Champions League Semis: Arsenal Survive, Bayern Dazzle
Arsenal grind past Sporting on guts and a sick Declan Rice. Bayern produce a Madrid classic. And LIV Golf may be facing the end. The week in sport, dissected.
Editorial digest April 16, 2026
Last updated : 08:19
There are two ways to reach a Champions League semi-final. You can do it like Bayern Munich: pyrotechnics, four goals across two legs against Real Madrid, a finale that had neutrals gasping. Or you can do it like Arsenal: jaws clenched, Arteta's jumper over his eyes, a 0-0 that felt like surgery without anaesthetic. Both teams are through. Only one of them looked like they enjoyed it.

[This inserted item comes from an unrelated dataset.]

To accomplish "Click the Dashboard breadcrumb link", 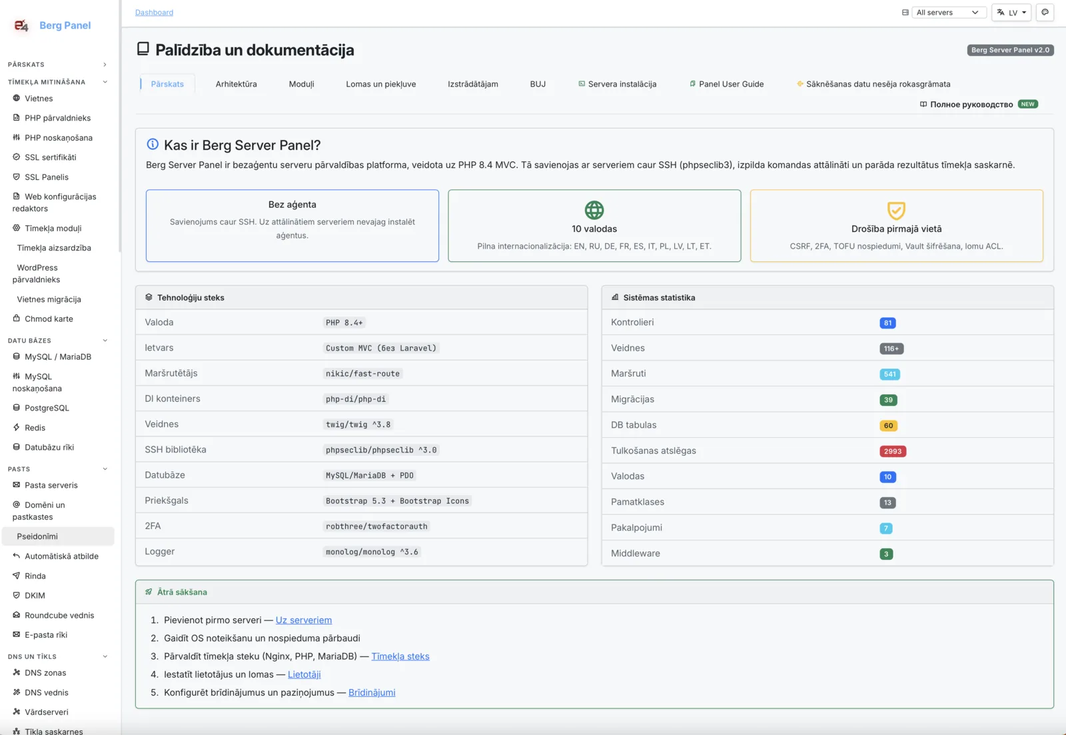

Arsenal: when winning ugly is the only option
Let's be honest about what happened at the Emirates on Wednesday. Arsenal were not good. They were organised, resolute, occasionally threatening — and profoundly uncomfortable to watch. Sporting CP pressed, probed, and fashioned enough half-chances to make the second leg far more precarious than the 1-0 aggregate scoreline suggests. A Trossard header clipped the post. Arteta spent much of the night balletically losing his mind on the touchline.
And yet. Arsenal are in the last four of the Champions League for the second consecutive season — the first time in the club's history. That is not nothing. That is, in fact, the whole point.

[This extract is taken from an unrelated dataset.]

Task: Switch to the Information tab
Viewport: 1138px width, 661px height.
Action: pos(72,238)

The story of the night belonged to Declan Rice. According to Arteta, his captain came off his sickbed to play. "Shattered" was the manager's word. Rice performed like a man determined to make the illness irrelevant. On a night when Arsenal's creative spark was largely absent — Saka's fitness issues casting a shadow over the broader campaign — it was Rice's defensive authority that held the line. There is a version of this squad that plays beautiful football. This was not that version. This was the version that does whatever it takes.

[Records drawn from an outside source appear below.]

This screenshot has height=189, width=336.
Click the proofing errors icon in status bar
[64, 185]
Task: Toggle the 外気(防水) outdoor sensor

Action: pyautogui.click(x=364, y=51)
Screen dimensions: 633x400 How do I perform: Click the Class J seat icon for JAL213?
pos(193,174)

The reward? Atlético Madrid in the semi-finals. Simeone's side. More suffering, almost certainly. The question is whether Arsenal's peculiar brand of collective anxiety is a weakness or, as Barney Ronay put it in The Guardian, simply "how you win things."
Bayern vs Real Madrid: the other kind of Champions League night
While Arsenal scraped through, Bayern Munich and Real Madrid were providing the kind of football that reminds you why the competition exists. The second leg in Munich was, by all accounts, a scintillating two-legged contest that only resolved itself in the dying minutes, when Díaz and Olise delivered the decisive blows.
Real Madrid, according to reports, should be furious with themselves — their collapse at the death robbing neutrals of extra time and robbing them of a semi-final. Bayern, for their part, will now face PSG. The tie most observers wanted. The bar for entertainment has been raised, as The Guardian noted, "sky high."
So the semi-final draw has crystallised into something close to ideal: Arsenal vs Atlético (the grimly tactical bracket), Bayern vs PSG (the spectacle). European football doing what it occasionally does — delivering precisely the drama it promised.
Ekitiké: the tournament's quiet tragedy
Behind the headline results, a quieter, grimmer story. Hugo Ekitiké — Liverpool's leading scorer this season with 17 goals, 23 years old, a player who had turned his club's Champions League campaign into a coming-of-age — left Tuesday's second leg against PSG with what is now confirmed to be a suspected achilles tendon rupture. France coach Didier Deschamps has already ruled him out of the summer World Cup. He could be sidelined until 2027.
The brutality of that sentence deserves a moment. A young striker at the peak of his first truly breakout season, building towards what should have been his first major tournament, gone. Liverpool will deal with the institutional implications. Ekitiké will deal with the rest. The World Cup gap his absence leaves in France's attacking options is, for now, a secondary concern.
LIV Golf: Saudi Arabia's change of heart
And then there is this: LIV Golf, the $5 billion rebel tour that fractured professional golf, shook up the establishment, and bought half the world's top players with Saudi Public Investment Fund money — may be heading towards shutdown.
According to The Guardian, the PIF is preparing to cut funding for the tour. LIV executives were reportedly pulled from their own event in Mexico City to attend an emergency meeting in New York. Rumours of closure have been circulating since the Masters at Augusta. The tour declined to respond.
The context is telling. Saudi Arabia's sporting priorities, it appears, are shifting — away from golf and towards football and esports. Which raises the obvious question: what happens to the players who burned their PGA Tour bridges for guaranteed money that may now dry up? The men who bet on the new world order finding themselves, potentially, without a tour to play on.
LIV Golf was always more geopolitical project than sporting endeavour. If the PIF has decided golf no longer serves its purposes, the sport's fractured landscape could be about to undergo another convulsion — this time in the opposite direction.
What to watch: Arsenal face Atlético Madrid in what promises to be a masterclass in organised misery. The Ekitiké injury updates from Liverpool are expected later this week. And anyone holding a LIV Golf contract might want to check the small print.